Great news, everyone! Our game has been successfully greenlit! Thank you to everyone who voted and helped make this happen for us. Valve reached out to us by email and said that they're also going to send us a free HTC Vive Pre. Wow. Wow, wow wow. Our friends Ryan and Vic went to the VR Vision Summit earlier this month and got two Vives. Yesterday they decided to donate their old one to us, and I've been spending the afternoon trying to get it up and running. After we got the good news, we invited our fellow devs from upstairs to come down and celebrate with us with cupcakes and champagne!

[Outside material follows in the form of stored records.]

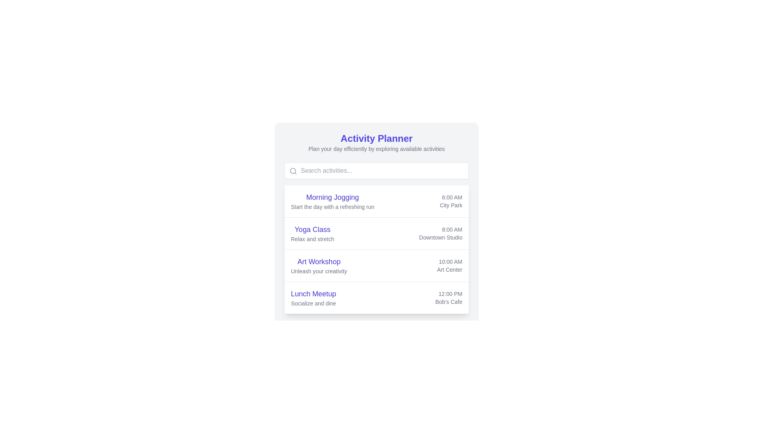  Describe the element at coordinates (313, 303) in the screenshot. I see `the static text displaying 'Socialize and dine', which is located beneath the title 'Lunch Meetup' in the 'Activity Planner' layout` at that location.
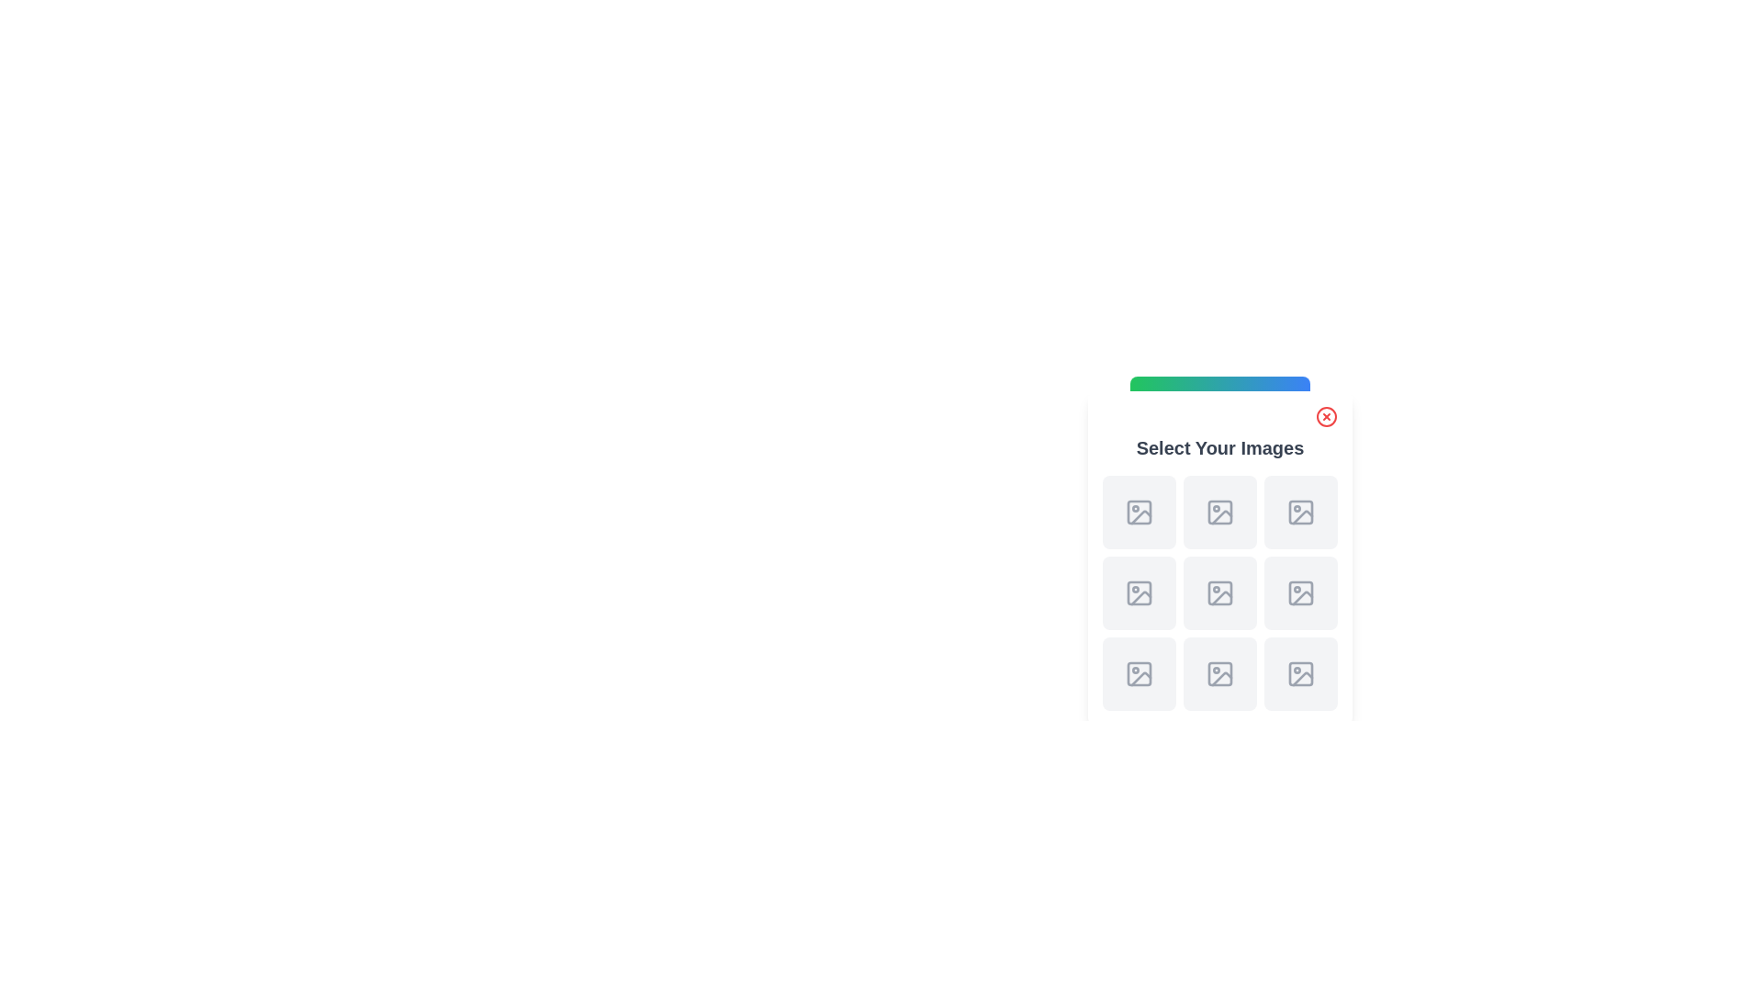 This screenshot has width=1763, height=992. I want to click on the third button in the last row of a 3x3 grid layout, which is used for selecting an image, so click(1300, 673).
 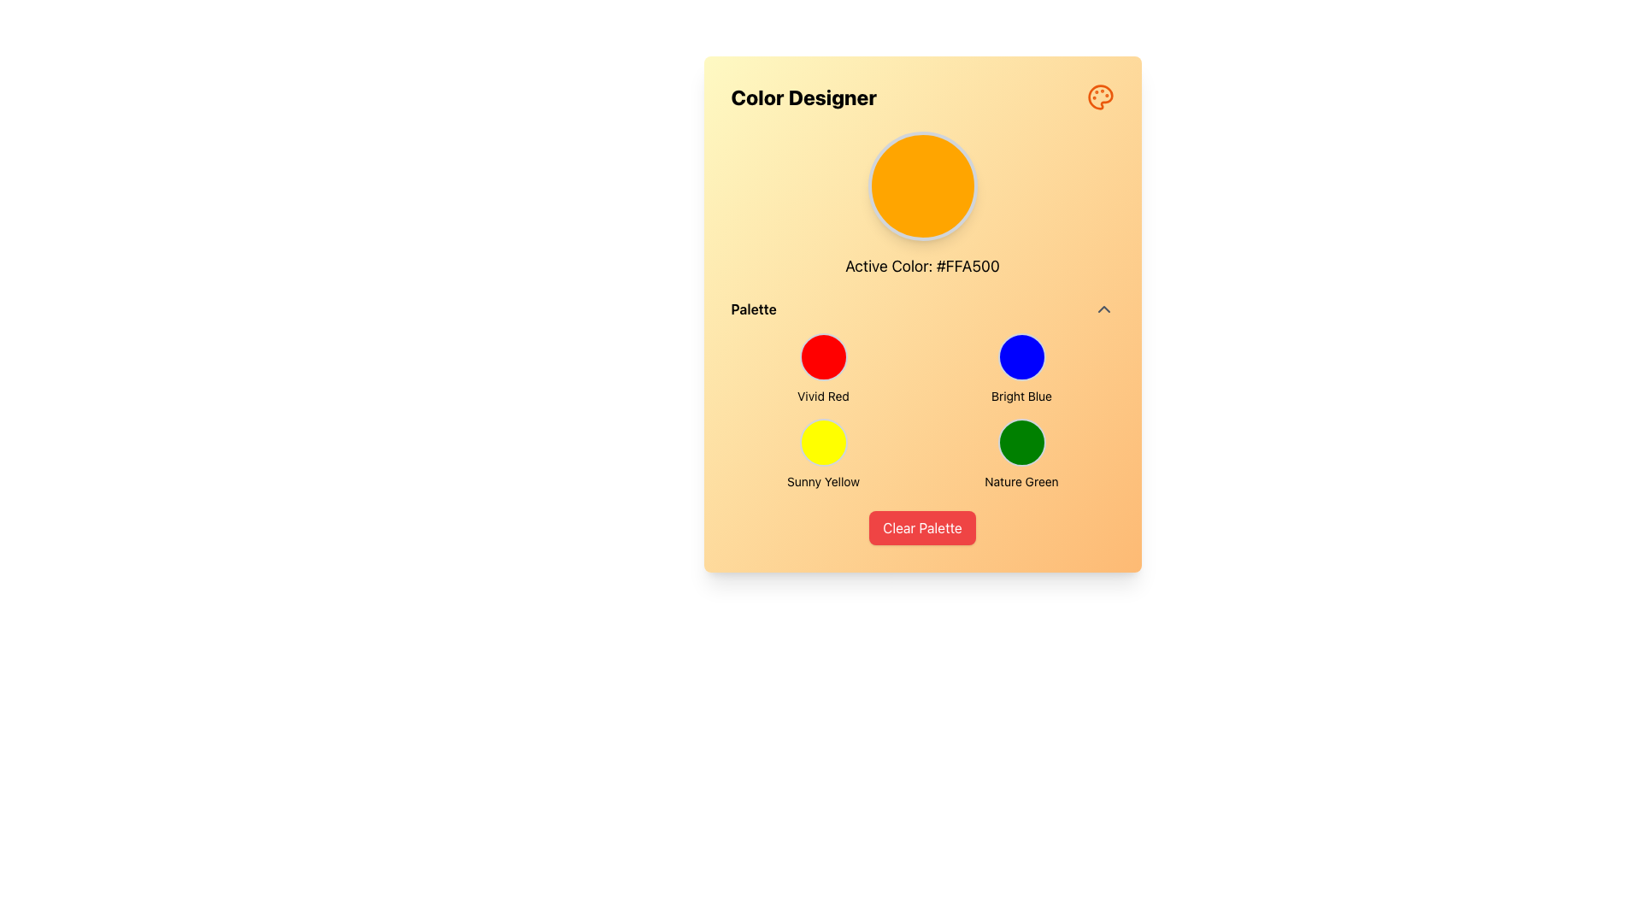 I want to click on the clear/reset button located at the bottom center of the user interface to reset the current color palette selection, so click(x=921, y=527).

I suppose that since I'm making announcements right now, we also had a really big development last week. Nothing has been finalized, but we're going to have a partnership with Leap Motion. They love our game and want to try it out asap, and they're looking to put together an indie game bundle which has high quality titles featuring their hardware -- and they want to put our game into that bundle! Again, nothing has been finalized on either side, but this is also a big deal for us. Once we sign contracts for partnership and make things formal, I'll make a much more formal announcement and send out a press release.

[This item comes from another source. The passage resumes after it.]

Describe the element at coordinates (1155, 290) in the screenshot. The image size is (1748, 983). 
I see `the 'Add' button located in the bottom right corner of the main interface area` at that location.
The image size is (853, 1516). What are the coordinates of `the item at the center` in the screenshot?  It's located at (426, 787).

This is a moment for us to celebrate, but there's going to be a lot of hard work coming in the next month. There's going to be a lot of late nights in the office to get this done on time and to a high degree of quality and polish. People are going to expect this game to be great, so we can't let anyone down!
Greenlight Stats:
Our greenlight campaign began about a week ago on Friday afternoon and was in greenlight status for about 10 days. Within those ten days, we had 6,352 unique visitors to our greenlight page, 2,712 "yes" votes (59%), 1,594 "no" votes (35%), and were ranked #31 out of 2,150 games in greenlight. Our game also received 109 comments, (about 5 were mine). A huge majority of the comments were positive, but there were also some negative ones, and some with constructive criticism. Overall, we did very well! A huge majority of the credit goes to the hard work Dan, Peter, Cody and Ruben put in. I'm very happy with our outcome, but am still wary about our future prospects. What's really going to matter is our sales figures after release, which will be dependent on our marketing efforts, discoverability, and quality & replayability of our game. The plan is to use any money we get to pay our bills, grow our staff (very slowly), and let us continue making great VR games.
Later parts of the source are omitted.